I started writing very early, but I was a teenager when I realized this is what I really wanted to do with my life. I wanted to be published in romantic fiction. Romance novels have always been my first love. There was a manuscript that shall-not-be-named that I helped co-write with another author. It was briefly considered by Harlequin. It was rejected when I was 18. I was always writing creative fiction even though I was working toward my degree in mass communications. Up until my dad died, that is. I stopped writing altogether after that. Insert long interlude without any writing. Five years. I wanted to write, I made multiple attempts, but nothing worked. And then one day I realized I was going to die (eventually, not any time soon) without accomplishing my goal of getting published. That was very depressing. It was a life changer. It took nine months, but I did complete my first full-length novel in 2009. The funny thing about it is, I put it in the back recesses of my flash drive. I didn't stop writing, but I didn't do anything with that book for another three years. My third novel was the first one to be published (that happened in 2012) and I did it all myself. Not only had I sought publication, I learned the ins and outs of self-publication too, which is no easy feat.

What are your goals now?
Get books in the the hands of readers. Readers who want them and readers who pick it up and are open-minded enough to say, "I didn't consider reading a book like this before, but I'm so glad I did." I don't care if I sell 10 copies or 100,000 copies, as long as my readers are pleased at the end. 

What pays the bills now?
I work a 40 hour week at a day job because writing isn't paying the bills--yet. There's always the chance for that break-through book, but I'm content pushing my imprint and working with small presses. It was never my goal to make scads of money doing this (see the last question). Happy readers = happy author.

Assuming writing doesn't pay the bills, what motivates you to keep writing?
I don't know any way to quit. I get frustrated, I have months where very little writing happens. Last year I worked on seven novels and wrote over 300,000 words. This year I've managed to finish one full-length one, write a novella, and the end of a novel I started last year. It's totaled up to a little over 200,000 words. It's frustrating and a little sad given the previous year. But there are some characters who won't be denied and I have to get their stories out. There are stories I have to tell because I can't get them out of my head until they're jotted down. And there are a hundred reasons to keep going when even a simple line from a reader tells me they loved the story and they hope there will be more.
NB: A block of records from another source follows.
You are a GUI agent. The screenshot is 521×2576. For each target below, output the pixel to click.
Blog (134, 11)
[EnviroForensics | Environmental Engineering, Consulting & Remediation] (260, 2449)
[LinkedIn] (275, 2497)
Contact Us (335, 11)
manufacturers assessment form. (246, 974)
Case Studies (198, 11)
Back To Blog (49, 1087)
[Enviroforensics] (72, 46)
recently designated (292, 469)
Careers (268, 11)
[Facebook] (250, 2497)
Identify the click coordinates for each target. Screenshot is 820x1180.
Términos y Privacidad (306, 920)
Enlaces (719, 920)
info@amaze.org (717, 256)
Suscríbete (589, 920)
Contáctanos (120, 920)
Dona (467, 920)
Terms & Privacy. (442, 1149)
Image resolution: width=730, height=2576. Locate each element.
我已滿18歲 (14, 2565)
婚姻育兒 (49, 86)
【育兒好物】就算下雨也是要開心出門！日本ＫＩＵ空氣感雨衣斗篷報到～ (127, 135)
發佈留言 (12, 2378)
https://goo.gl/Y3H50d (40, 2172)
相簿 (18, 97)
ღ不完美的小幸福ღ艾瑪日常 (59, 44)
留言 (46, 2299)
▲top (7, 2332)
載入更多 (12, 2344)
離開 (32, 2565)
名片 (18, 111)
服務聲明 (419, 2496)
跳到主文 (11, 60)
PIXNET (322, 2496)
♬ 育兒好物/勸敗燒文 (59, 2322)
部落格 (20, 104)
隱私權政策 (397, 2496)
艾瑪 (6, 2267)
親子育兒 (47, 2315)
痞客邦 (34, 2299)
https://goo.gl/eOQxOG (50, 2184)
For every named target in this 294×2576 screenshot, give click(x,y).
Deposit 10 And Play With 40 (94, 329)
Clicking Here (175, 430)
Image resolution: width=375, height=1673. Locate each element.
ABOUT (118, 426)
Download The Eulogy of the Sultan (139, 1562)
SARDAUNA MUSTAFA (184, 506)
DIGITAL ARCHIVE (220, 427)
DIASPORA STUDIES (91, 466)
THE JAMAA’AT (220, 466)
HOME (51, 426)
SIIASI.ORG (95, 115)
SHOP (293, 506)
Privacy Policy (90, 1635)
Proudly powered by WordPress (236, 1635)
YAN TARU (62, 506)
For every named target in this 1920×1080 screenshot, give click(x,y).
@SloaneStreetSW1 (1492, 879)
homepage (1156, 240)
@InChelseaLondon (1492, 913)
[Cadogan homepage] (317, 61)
What advice would you give young authors hoping to make a career out of writing?
It can be done. I see authors in my social networks who do it. Or at least they make very good money at it. But it's also a lot of promoting, a lot of finding the right niches, the right audience, good timing. It's a gamble and much of it depends on your willingness to put yourself out there. God knows, I probably don't do enough of it. I sell books without having to do much more than keep up a blog and a Facebook fan page. Not tons, not enough to help me quit my day job, but enough that the extra income makes a small difference. And for me, happy readers are enough. I live for the messages that say, 'I couldn't put it down'.